== Consigne donnée 1 ==
Dupliquez à l'identique, dans les rangées, tout ce qui va de la ligne contenant "Given: View the 147 likes list" jusqu'à la ligne contenant "coord(56,470)", ces deux lignes comprises. Omettez les images dans votre réponse.

A côté de cette discrétion qui fait qu’on ne s’en préoccupe guère, le deuxième élément qui fait de la séquestration une crise gravissime est la situation courante du Pentagone au niveau budgétaire et financier, – là aussi, situation crisique caractérisée par la discrétion et privée du caractère sexy signalé plus haut. Nul n’est capable aujourd’hui de donner une appréciation s’approchant même de très loin de la réalité, de la situation du Pentagone, et cela malgré un effort d’audit ordonné il y a vingt-trois ans. D’une façon générale, cet effort dans la phase initiale de l’audit avait porté sur la justification comptable de $7 000 milliards de dépenses sur un nombre donné d’années, et il en avait résulté un abandon de cette première phase après le constat que des dépenses d’un montant de $2 300 milliards restaient inexpliquées. Depuis, la situation n’a bien entendu fait qu’empirer.

== Données affichées ==
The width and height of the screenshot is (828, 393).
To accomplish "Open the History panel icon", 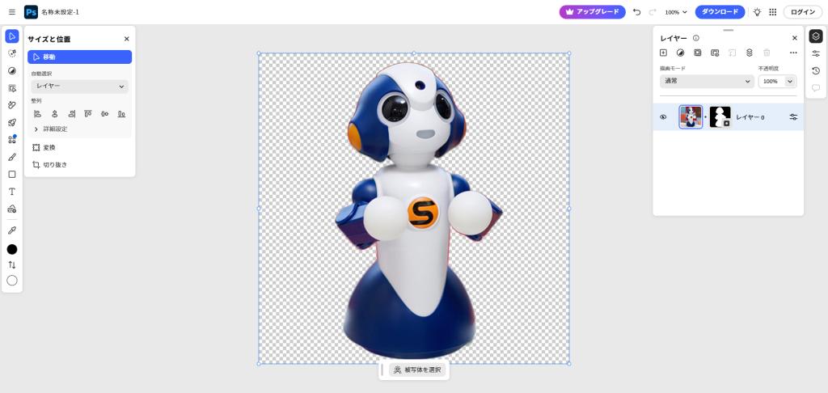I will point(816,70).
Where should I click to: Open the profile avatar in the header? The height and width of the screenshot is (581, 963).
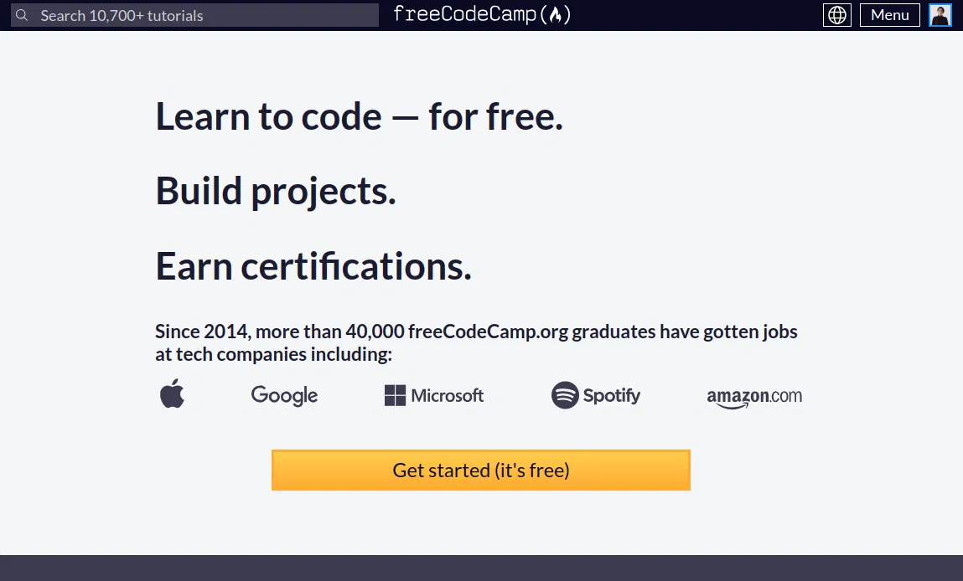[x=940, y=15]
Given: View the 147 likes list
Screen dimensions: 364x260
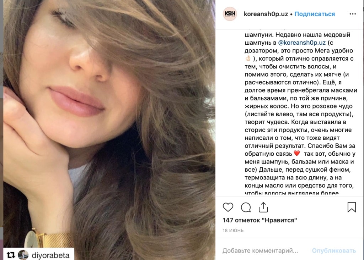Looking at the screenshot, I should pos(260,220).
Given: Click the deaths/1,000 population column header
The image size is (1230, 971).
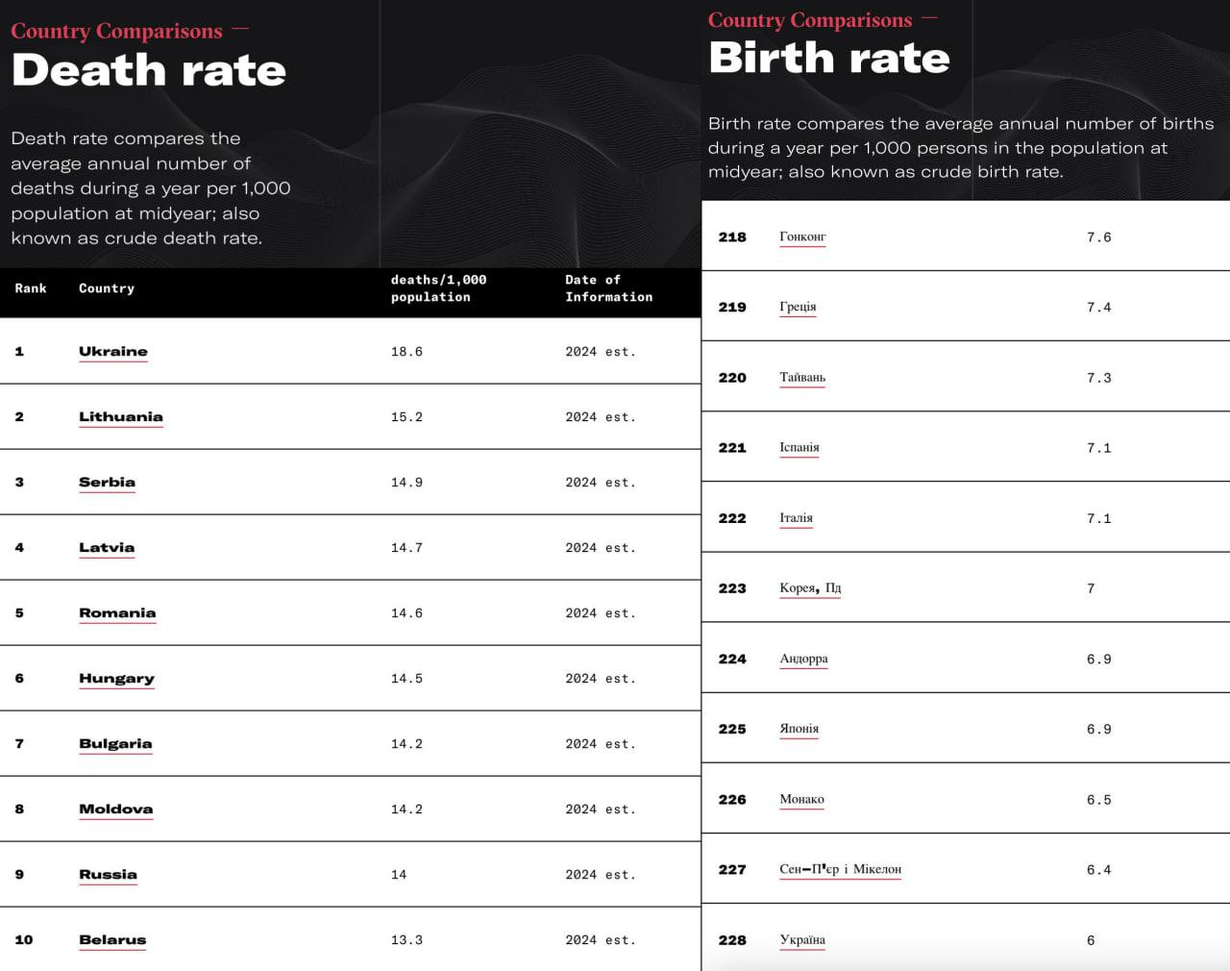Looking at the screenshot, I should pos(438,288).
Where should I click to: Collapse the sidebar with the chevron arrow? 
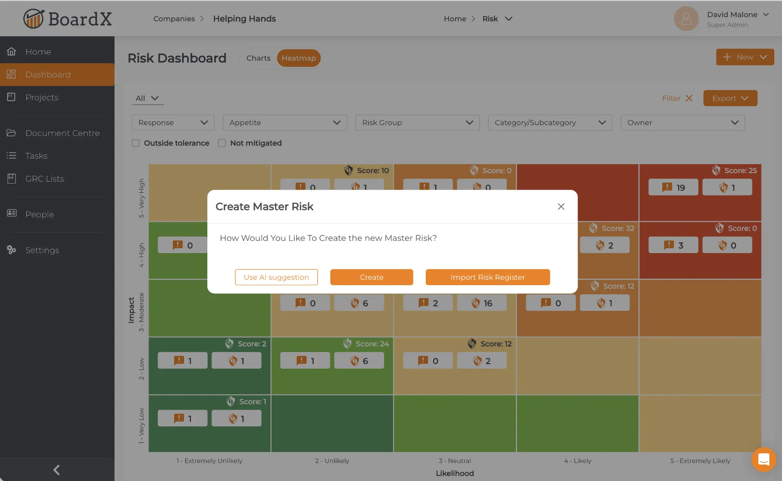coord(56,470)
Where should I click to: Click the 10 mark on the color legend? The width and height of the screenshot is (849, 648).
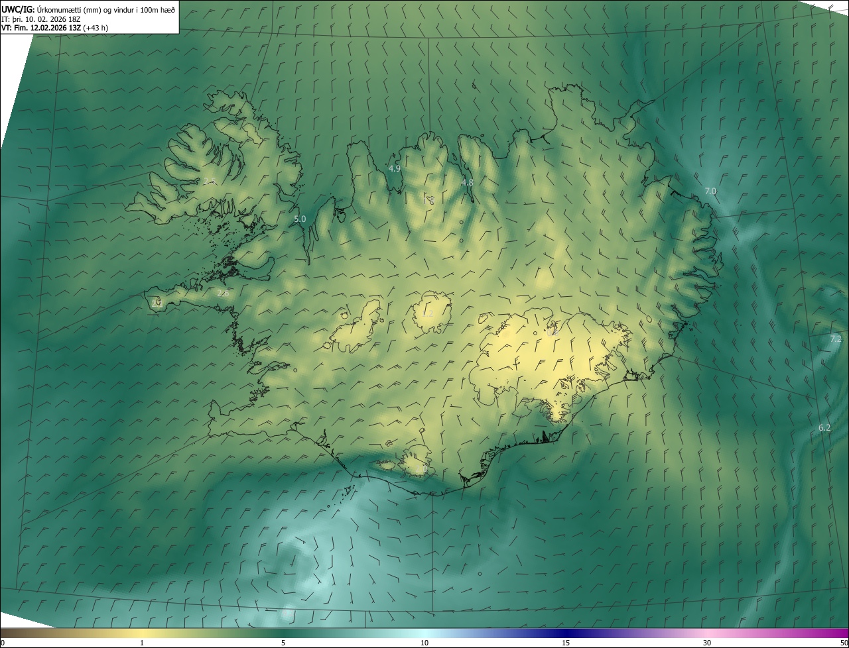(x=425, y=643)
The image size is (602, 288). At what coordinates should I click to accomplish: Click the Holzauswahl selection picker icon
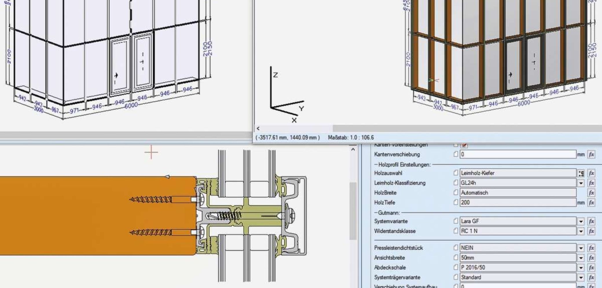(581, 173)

== Consigne donnée 2 ==
Transcrivez fidèlement l'extrait de l'article sur la situation budgétaire du Pentagone, depuis "A côté de cette" jusqu'à "entendu fait qu’empirer.".

== Réponse produite 1 ==
Given: View the 147 likes list
Screen dimensions: 364x260
Looking at the screenshot, I should pos(260,220).
Given: Click the deaths/1,000 population column header
The image size is (1230, 971).
Looking at the screenshot, I should pos(438,288).
Where should I click to: Collapse the sidebar with the chevron arrow? 
coord(56,470)

== Réponse produite 2 ==
A côté de cette discrétion qui fait qu’on ne s’en préoccupe guère, le deuxième élément qui fait de la séquestration une crise gravissime est la situation courante du Pentagone au niveau budgétaire et financier, – là aussi, situation crisique caractérisée par la discrétion et privée du caractère sexy signalé plus haut. Nul n’est capable aujourd’hui de donner une appréciation s’approchant même de très loin de la réalité, de la situation du Pentagone, et cela malgré un effort d’audit ordonné il y a vingt-trois ans. D’une façon générale, cet effort dans la phase initiale de l’audit avait porté sur la justification comptable de $7 000 milliards de dépenses sur un nombre donné d’années, et il en avait résulté un abandon de cette première phase après le constat que des dépenses d’un montant de $2 300 milliards restaient inexpliquées. Depuis, la situation n’a bien entendu fait qu’empirer.